Pixel coordinate grounding data:
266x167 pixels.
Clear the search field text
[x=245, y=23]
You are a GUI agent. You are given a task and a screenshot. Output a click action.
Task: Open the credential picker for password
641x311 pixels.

> _EXERCISE DIRECTIONS_:
Starting at the line with "Task: Open the credential picker for password", restate each line through the end of the records, both ends included, and stop there.

> _RESPONSE_:
Task: Open the credential picker for password
641x311 pixels.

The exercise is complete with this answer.